One of the main recipients of the brain drain is Victoria, or “Tectoria” as it’s sometimes known, which opened a tech incubator in 2014 to accommodate the growth of what’s now a $4-billion industry in the city employing about 23,000 people. Billionaire investor Terry Matthews has injected capital into startups on the island, once known as the home of “newlyweds and nearly deads.”
“Interest from Vancouver has hit an all-time high for us,” said Dan Gunn, head of the Victoria Innovation, Advanced Technology and Entrepreneurship Council. “People in Vancouver are starting to look around and realize, ‘I may not be able to afford a home here.’”
Innovation Centre
Kelowna is another city seeing a recent flow of millennial housing refugees from British Columbia’s biggest city.

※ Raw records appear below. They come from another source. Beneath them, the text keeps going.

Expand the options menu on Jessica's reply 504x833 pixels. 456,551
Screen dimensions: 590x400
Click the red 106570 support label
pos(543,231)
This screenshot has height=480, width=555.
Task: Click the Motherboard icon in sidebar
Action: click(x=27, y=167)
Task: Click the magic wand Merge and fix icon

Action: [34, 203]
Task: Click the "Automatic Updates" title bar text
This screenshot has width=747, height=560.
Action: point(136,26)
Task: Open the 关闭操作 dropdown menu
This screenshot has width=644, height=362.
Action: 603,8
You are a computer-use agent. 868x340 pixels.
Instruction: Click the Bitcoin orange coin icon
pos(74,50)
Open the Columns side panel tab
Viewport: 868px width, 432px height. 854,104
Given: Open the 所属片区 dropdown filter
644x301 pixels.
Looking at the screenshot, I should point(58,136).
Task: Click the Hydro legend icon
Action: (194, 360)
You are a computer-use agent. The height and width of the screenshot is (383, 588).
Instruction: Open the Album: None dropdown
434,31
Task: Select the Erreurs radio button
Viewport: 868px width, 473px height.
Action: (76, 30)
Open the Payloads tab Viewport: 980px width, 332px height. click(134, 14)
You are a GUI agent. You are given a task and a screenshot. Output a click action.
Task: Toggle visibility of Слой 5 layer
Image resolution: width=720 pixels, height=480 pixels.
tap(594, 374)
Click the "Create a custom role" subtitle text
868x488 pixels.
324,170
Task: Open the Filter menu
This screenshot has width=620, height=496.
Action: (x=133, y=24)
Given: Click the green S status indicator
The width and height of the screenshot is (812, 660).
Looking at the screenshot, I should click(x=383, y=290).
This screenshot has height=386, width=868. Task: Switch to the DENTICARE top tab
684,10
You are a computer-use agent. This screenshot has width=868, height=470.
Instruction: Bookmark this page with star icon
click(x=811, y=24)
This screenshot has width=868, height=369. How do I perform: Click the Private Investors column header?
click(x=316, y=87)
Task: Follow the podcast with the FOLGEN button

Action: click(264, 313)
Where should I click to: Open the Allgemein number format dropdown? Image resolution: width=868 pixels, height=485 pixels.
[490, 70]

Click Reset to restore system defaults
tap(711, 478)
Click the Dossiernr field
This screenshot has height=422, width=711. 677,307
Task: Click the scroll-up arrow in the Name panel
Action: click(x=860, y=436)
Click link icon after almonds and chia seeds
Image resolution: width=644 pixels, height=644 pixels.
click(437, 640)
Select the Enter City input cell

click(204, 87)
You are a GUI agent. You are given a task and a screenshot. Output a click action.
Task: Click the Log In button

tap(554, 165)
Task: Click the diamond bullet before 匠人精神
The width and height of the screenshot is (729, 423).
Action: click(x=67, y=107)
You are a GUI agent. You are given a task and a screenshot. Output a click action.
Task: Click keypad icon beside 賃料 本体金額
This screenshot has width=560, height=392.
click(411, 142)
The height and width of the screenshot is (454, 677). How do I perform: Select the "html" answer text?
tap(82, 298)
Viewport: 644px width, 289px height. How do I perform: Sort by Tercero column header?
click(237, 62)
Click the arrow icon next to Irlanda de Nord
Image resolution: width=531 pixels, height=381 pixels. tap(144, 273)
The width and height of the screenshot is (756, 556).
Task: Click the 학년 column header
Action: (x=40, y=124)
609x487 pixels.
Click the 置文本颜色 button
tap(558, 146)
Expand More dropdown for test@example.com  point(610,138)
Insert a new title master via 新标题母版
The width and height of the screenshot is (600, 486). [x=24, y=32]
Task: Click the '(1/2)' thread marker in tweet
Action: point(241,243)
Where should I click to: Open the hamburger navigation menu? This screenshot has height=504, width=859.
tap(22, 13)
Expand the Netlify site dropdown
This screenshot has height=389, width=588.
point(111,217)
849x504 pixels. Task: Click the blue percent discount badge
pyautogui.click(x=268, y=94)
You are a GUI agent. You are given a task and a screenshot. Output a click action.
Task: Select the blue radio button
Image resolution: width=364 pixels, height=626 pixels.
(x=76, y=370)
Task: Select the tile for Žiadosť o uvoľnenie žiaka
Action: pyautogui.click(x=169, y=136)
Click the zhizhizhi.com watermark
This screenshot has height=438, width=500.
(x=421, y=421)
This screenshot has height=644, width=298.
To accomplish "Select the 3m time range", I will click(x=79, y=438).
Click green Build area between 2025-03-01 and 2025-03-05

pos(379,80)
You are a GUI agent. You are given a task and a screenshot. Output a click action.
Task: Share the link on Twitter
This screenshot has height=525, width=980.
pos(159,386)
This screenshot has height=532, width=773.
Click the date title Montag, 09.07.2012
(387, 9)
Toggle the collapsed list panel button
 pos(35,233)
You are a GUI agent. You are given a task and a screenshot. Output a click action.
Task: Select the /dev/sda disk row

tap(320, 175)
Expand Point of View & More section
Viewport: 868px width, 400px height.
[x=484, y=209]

The town of 123,000 is in the midst of building a six-story innovation centre for startups and Accelerate Okanagan, an organization that supports local tech companies.
Karen Olsson, chief executive officer for Kelowna-based software company Community Sift, says it’s getting easier to recruit people from bigger cities because they’re drawn to the lifestyle that includes farm-to-table dining, hand-roasted organic coffee and local beer.
“Kelowna is much more affordable — it’s a big piece of the sell for sure,” Olsson said. When she and her husband moved to Kelowna in September, they traded a 2,700-square-foot, $800,000 house in Squamish, a suburb 45 minutes away from Vancouver, for a 5-acre (2-hectare) farm in Kelowna that was $200,000 less and closer to downtown.
Now that he’s in Victoria, Oke, of LlamaZoo, said he misses Vancouver’s “shiny bustle” — until he leaves his apartment, a five-minute jog from the beach, and walks only 10 minutes to his office in space above a coffee shop that also houses a dozen other startups.
“I don’t know how many more good things I want to say about Victoria,” he said after ticking off myriad benefits of living in the city. “Then more people will come and push housing prices up.”